Pakistan Aeronautical Complex
- Trade name: PAC
- Type: SEO
- Industry: Aerospace; Defence;
- Founded: 1971; 55 years ago
- Founder: Pakistan Air Force
- Headquarters: Kamra, Attock District in Punjab, Pakistan
- Area served: Worldwide
- Key people: AVM Hakim Raza (Chairman) AVM Owais Akram (Deputy Chairman)
- Products: Military aviation and electronics
- Production output: 1980–present (1980)
- Services: Aircraft maintenance Aircraft mid-life updates Aircraft design and R&D Military avionics
- Owner: Ministry of Defence Production
- Divisions: Divisions Aircraft Rebuild Factory Mirage Rebuild Factory Aircraft Manufacturing Factory Avionics Production Factory ;
- Website: www.pac.org.pk

= Pakistan Aeronautical Complex =

Pakistani aircraft maintenance & manufacturing company

The Pakistan Aeronautical Complex (PAC) is a major defense contractor and an aerospace manufacturer headquartered in Kamra, Punjab, Pakistan.

The Pakistan Aeronautical Complex is one of the largest defense contractors in aerospace and military aviation support.

Founded in 1971 by the Pakistan Air Force (PAF), the PAC designs, develops, and builds aircraft and avionics systems for the Pakistani military— it also provides its services for civilian aircraft. In addition, the PAC performs local maintenance and works on the aircraft MLU systems of foreign-built military and civilian aircraft. The PAC is owned entirely and sponsored by Ministry of Defence Production whose corporate appointment comes directly from the Air HQ of the Pakistan Air Force.

(Stored records)
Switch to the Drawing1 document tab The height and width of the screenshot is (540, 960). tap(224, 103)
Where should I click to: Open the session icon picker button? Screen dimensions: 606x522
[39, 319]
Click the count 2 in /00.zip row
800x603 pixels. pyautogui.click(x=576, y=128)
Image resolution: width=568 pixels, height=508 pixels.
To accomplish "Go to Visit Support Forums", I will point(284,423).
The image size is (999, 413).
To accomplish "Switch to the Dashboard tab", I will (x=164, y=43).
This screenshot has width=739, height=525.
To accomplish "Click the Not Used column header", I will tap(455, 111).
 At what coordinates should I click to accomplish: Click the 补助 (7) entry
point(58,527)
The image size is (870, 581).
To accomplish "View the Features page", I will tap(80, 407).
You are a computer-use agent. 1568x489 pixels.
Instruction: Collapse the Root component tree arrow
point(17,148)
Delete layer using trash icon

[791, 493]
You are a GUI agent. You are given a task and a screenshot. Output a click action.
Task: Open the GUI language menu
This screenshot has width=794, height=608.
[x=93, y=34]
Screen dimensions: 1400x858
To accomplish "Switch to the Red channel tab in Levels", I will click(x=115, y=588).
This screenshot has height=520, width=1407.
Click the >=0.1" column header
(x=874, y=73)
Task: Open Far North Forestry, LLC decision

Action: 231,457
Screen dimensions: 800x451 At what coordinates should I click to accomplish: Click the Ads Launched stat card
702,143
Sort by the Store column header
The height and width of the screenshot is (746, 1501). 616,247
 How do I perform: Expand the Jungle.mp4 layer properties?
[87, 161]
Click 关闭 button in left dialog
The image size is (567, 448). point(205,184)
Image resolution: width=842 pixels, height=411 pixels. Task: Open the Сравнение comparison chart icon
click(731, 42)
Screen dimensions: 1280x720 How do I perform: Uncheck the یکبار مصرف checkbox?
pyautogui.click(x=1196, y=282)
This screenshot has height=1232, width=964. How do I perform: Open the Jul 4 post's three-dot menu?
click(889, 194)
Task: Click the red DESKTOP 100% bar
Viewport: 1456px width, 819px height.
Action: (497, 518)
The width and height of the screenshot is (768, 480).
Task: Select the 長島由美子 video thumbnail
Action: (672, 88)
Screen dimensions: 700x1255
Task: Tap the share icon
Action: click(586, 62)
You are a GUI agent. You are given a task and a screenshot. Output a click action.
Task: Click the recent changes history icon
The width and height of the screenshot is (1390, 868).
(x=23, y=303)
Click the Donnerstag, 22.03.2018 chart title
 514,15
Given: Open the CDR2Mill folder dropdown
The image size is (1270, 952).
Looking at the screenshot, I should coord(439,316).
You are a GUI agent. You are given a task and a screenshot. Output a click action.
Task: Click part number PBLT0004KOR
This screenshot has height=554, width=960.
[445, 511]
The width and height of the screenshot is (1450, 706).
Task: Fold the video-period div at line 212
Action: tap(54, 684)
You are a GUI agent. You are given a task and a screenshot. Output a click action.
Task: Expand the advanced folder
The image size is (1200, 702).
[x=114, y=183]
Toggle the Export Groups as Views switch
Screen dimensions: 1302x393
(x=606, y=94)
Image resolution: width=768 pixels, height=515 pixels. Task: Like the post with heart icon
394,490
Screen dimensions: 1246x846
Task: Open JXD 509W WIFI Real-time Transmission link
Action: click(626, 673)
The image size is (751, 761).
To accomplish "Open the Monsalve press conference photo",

What the task requires:
Please reproduce the text on the Pakistan Aeronautical Complex between "The Pakistan Aeronautical Complex (PAC)" and "Pakistan Air Force.", inclusive.

Written answer:
The Pakistan Aeronautical Complex (PAC) is a major defense contractor and an aerospace manufacturer headquartered in Kamra, Punjab, Pakistan.

The Pakistan Aeronautical Complex is one of the largest defense contractors in aerospace and military aviation support.

Founded in 1971 by the Pakistan Air Force (PAF), the PAC designs, develops, and builds aircraft and avionics systems for the Pakistani military— it also provides its services for civilian aircraft. In addition, the PAC performs local maintenance and works on the aircraft MLU systems of foreign-built military and civilian aircraft. The PAC is owned entirely and sponsored by Ministry of Defence Production whose corporate appointment comes directly from the Air HQ of the Pakistan Air Force.